Over-confidence & investment

Over-confidence & investment
December 13, 2010
Over-confidence & investment

The link here is over-confidence, as described by Ulrike Malmendier at the University of California Berkeley. She's shown that, in the US, chief executives who are over-confident are disproportionately likely to increase their capital spending when they have the cashflow to do so. When retained profits are high, CEOs are less constrained by having to explain their decisions to sceptical banks or capital markets, and so have more freedom to indulge their over-inflated belief that they can identify profitable ventures and manage them successfully.

And here's the thing. It's possible that, going into 2011, CEOs are unusually over-confident.

Of course, they are selected for over-confidence in the first place; shrinking violets don't often get to the top of greasy poles. But the recession is likely to have magnified this even further.

For one thing, the CEO whose firm has survived the recession in good shape could well interpret this as (further!) evidence of his managerial skill. Such an inference, however, might not be warranted. Paul Gregg and Paul Geroski's classic study of the last recession found that only a minority of firms suffer badly in recessions anyway, and these are by no means necessarily poor performers.

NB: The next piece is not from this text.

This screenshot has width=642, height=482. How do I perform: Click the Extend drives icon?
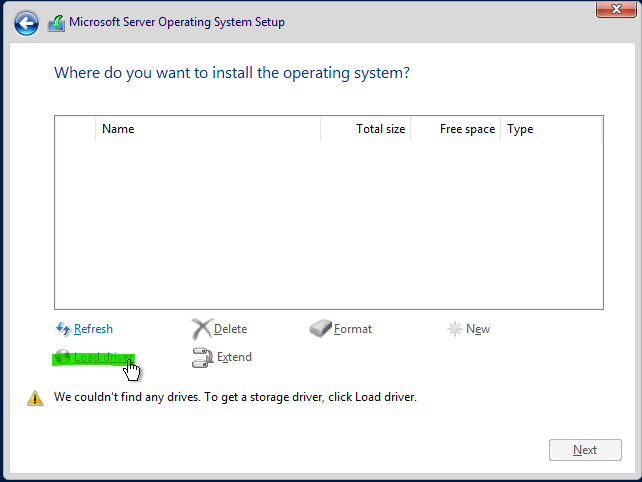point(202,357)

Also, one effect of the recession has been to reduce support for the efficient market hypothesis. This will tempt bosses of firms that are out of favour with the stock market to infer that this is a sign not that their prospects are grim, but rather that investors are just plain wrong. This too could tempt them to trust their over-optimistic judgement rather than that of the market.

This raises the possibility that firms could go a spending spree even though there are few good profitable opportunities, because bosses' over-estimate their chances of success.

This will not necessarily be bad for the economy in aggregate. For firms supplying capital equipment, it is of little consequence whether demand for their goods is entirely rational or not. And workers who are employed to work on those new projects will spend their wages in the wider economy. Company spending, as well as government spending (perhaps more so), can have beneficial multiplier effects.

It might, however, have adverse effects for the individual firms undertaking such investment. Come 2012 or later, we might discover that some of 2011's investments have not been as justified as bosses pretended at the time. Now, more than usually, equity investors should be sceptical of companies undertaking significant expansions.